• _Input_
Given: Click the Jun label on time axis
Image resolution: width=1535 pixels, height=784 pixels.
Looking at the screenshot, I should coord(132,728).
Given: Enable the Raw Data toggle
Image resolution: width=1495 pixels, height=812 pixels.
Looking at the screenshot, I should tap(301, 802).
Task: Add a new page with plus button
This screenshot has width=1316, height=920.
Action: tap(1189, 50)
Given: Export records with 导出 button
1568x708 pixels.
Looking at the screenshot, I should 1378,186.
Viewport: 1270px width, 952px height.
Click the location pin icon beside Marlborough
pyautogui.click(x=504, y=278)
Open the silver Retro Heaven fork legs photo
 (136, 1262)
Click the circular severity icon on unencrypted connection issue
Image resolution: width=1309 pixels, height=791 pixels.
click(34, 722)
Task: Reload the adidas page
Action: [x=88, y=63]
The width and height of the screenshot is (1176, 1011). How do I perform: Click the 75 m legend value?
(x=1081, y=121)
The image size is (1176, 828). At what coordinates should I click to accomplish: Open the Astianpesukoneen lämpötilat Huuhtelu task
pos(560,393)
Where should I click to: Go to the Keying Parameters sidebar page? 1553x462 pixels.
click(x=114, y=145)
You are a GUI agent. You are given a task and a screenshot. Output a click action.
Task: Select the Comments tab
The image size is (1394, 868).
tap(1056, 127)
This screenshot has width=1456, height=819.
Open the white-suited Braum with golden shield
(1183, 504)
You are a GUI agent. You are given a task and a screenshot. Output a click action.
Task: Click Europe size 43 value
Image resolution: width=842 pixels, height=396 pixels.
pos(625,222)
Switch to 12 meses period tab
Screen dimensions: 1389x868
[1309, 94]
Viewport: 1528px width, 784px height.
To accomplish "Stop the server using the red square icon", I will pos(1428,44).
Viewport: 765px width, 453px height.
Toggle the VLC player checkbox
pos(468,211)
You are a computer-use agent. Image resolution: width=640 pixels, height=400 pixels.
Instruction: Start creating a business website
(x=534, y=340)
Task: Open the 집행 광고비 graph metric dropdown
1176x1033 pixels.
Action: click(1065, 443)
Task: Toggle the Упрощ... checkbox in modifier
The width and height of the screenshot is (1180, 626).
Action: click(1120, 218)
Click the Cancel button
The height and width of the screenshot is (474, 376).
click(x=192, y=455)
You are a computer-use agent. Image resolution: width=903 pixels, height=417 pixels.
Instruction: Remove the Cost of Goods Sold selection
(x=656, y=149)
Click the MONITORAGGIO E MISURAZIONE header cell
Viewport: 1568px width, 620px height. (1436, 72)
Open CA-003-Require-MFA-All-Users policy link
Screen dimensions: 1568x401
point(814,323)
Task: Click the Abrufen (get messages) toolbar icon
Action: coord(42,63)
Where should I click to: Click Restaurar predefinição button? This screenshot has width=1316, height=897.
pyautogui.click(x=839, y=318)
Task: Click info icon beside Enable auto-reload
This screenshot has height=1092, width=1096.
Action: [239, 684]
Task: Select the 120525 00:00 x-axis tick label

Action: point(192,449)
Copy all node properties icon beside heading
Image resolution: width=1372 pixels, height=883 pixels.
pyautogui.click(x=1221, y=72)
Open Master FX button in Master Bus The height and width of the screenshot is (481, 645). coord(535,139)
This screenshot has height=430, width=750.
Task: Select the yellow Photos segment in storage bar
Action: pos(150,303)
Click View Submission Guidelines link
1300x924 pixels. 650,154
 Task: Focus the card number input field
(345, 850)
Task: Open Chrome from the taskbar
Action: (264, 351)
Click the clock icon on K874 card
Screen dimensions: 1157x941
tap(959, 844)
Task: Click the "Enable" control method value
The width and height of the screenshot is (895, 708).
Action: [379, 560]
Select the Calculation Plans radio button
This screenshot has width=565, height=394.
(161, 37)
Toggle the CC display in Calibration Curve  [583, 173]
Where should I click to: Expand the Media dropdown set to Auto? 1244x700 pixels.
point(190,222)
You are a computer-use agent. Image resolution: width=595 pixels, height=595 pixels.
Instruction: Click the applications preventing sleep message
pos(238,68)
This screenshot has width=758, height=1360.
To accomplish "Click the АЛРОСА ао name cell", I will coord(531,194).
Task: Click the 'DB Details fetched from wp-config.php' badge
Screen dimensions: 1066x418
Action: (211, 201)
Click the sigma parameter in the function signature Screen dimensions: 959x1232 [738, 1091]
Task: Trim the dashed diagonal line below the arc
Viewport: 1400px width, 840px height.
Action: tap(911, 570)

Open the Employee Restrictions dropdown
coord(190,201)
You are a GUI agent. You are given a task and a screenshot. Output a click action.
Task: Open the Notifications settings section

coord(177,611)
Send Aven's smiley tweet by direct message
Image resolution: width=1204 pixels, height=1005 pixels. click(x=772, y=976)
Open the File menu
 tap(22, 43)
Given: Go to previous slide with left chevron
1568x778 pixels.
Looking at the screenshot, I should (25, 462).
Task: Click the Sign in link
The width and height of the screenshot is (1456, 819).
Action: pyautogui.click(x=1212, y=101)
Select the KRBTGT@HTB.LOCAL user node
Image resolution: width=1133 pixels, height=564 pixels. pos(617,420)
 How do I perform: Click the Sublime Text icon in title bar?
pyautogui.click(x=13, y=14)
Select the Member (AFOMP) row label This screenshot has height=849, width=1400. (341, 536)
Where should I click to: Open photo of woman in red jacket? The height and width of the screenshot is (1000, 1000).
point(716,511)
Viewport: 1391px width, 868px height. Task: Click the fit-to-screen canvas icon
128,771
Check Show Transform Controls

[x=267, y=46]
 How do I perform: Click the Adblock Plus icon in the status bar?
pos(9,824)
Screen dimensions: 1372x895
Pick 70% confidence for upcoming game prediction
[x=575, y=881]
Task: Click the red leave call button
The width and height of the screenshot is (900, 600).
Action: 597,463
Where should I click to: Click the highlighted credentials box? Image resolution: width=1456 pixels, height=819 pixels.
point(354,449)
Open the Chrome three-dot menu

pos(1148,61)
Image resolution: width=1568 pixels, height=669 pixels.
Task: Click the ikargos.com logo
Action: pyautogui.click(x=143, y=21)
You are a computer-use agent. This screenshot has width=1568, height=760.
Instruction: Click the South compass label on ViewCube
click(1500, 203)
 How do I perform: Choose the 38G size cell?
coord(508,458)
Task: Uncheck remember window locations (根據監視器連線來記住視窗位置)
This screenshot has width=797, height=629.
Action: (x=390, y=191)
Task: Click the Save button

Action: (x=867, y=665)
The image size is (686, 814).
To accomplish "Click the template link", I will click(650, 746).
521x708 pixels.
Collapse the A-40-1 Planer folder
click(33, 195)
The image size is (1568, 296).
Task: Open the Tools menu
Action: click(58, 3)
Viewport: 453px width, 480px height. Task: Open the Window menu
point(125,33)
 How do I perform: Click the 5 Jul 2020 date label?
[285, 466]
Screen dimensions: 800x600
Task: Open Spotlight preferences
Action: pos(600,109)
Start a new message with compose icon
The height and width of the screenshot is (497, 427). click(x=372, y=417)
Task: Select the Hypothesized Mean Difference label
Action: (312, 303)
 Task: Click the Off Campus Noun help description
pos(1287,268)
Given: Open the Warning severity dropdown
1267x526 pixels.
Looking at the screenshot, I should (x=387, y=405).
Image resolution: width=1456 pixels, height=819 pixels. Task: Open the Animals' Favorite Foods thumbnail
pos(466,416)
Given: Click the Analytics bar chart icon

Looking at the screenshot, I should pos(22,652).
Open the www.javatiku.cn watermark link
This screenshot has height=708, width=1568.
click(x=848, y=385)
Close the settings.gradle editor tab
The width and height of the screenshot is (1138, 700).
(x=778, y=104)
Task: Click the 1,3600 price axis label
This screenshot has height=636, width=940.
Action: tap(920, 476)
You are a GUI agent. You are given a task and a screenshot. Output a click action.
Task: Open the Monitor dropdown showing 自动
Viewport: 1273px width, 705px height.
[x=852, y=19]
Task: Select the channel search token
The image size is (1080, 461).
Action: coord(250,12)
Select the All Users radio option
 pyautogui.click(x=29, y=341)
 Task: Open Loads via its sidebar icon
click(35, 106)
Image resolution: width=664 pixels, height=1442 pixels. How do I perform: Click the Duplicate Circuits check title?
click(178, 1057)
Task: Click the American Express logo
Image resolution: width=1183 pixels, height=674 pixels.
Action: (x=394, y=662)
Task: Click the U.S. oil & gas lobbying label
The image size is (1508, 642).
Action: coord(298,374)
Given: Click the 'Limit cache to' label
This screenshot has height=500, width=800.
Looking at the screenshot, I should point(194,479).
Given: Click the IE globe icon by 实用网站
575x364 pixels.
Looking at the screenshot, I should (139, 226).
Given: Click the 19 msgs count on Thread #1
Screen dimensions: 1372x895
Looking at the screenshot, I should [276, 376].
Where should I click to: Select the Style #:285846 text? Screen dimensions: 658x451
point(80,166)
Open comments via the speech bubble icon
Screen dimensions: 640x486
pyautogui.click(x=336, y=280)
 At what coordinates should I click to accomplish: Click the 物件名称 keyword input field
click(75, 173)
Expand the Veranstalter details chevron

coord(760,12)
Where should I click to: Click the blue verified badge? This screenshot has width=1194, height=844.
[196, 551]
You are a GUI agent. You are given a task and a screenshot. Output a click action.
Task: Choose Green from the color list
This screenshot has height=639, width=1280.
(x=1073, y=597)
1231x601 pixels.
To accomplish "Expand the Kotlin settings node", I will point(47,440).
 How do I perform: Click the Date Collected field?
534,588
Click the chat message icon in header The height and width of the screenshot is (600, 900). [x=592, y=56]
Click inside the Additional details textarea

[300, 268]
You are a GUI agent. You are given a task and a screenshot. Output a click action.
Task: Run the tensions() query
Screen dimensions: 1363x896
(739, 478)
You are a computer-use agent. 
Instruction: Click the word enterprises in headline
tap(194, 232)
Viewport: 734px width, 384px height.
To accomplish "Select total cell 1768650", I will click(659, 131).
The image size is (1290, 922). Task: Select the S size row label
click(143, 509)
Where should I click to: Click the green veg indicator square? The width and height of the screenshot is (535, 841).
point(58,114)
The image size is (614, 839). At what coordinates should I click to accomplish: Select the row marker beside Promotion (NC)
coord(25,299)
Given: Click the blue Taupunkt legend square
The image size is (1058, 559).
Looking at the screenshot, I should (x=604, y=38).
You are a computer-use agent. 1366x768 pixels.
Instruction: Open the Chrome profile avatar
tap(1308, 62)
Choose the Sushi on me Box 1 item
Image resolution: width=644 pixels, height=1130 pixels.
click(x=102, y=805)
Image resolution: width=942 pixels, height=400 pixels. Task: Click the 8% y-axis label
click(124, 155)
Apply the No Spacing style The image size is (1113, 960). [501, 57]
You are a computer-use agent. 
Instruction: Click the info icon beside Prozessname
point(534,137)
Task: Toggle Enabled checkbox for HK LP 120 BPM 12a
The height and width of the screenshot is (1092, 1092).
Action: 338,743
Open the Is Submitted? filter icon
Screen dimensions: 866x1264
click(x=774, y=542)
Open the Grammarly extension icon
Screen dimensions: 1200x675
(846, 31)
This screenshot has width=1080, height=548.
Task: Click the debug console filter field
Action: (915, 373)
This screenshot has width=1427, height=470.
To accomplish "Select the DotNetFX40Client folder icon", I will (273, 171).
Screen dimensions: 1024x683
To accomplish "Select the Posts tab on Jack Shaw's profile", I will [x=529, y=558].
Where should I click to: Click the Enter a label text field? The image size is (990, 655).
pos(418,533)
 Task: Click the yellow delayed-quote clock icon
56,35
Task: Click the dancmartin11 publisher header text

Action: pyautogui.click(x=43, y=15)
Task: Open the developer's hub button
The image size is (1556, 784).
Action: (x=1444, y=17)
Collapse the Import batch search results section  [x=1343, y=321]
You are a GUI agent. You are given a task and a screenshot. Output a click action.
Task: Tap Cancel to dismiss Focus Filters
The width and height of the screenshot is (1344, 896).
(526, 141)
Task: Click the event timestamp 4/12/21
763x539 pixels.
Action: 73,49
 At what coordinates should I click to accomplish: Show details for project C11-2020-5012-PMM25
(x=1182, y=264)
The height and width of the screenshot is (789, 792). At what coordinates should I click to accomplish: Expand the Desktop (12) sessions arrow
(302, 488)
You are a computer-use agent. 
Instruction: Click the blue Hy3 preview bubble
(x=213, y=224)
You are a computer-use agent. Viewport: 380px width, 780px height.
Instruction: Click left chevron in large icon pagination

• _Short exercise_
In the part that opens with the line containing "Open CA-003-Require-MFA-All-Users policy link" and closes with the line containing "tap(959, 844)", swap "Screen dimensions" for "Screen size" and give those lines again with everything else unchanged.

• _Problem solution_
Open CA-003-Require-MFA-All-Users policy link
Screen size: 1568x401
point(814,323)
Task: Click the Abrufen (get messages) toolbar icon
Action: coord(42,63)
Where should I click to: Click Restaurar predefinição button? This screenshot has width=1316, height=897.
pyautogui.click(x=839, y=318)
Task: Click info icon beside Enable auto-reload
This screenshot has height=1092, width=1096.
Action: [239, 684]
Task: Select the 120525 00:00 x-axis tick label

Action: point(192,449)
Copy all node properties icon beside heading
Image resolution: width=1372 pixels, height=883 pixels.
pyautogui.click(x=1221, y=72)
Open Master FX button in Master Bus The height and width of the screenshot is (481, 645). coord(535,139)
This screenshot has height=430, width=750.
Task: Select the yellow Photos segment in storage bar
Action: pos(150,303)
Click View Submission Guidelines link
1300x924 pixels. 650,154
 Task: Focus the card number input field
(345, 850)
Task: Open Chrome from the taskbar
Action: (264, 351)
Click the clock icon on K874 card
Screen size: 1157x941
tap(959, 844)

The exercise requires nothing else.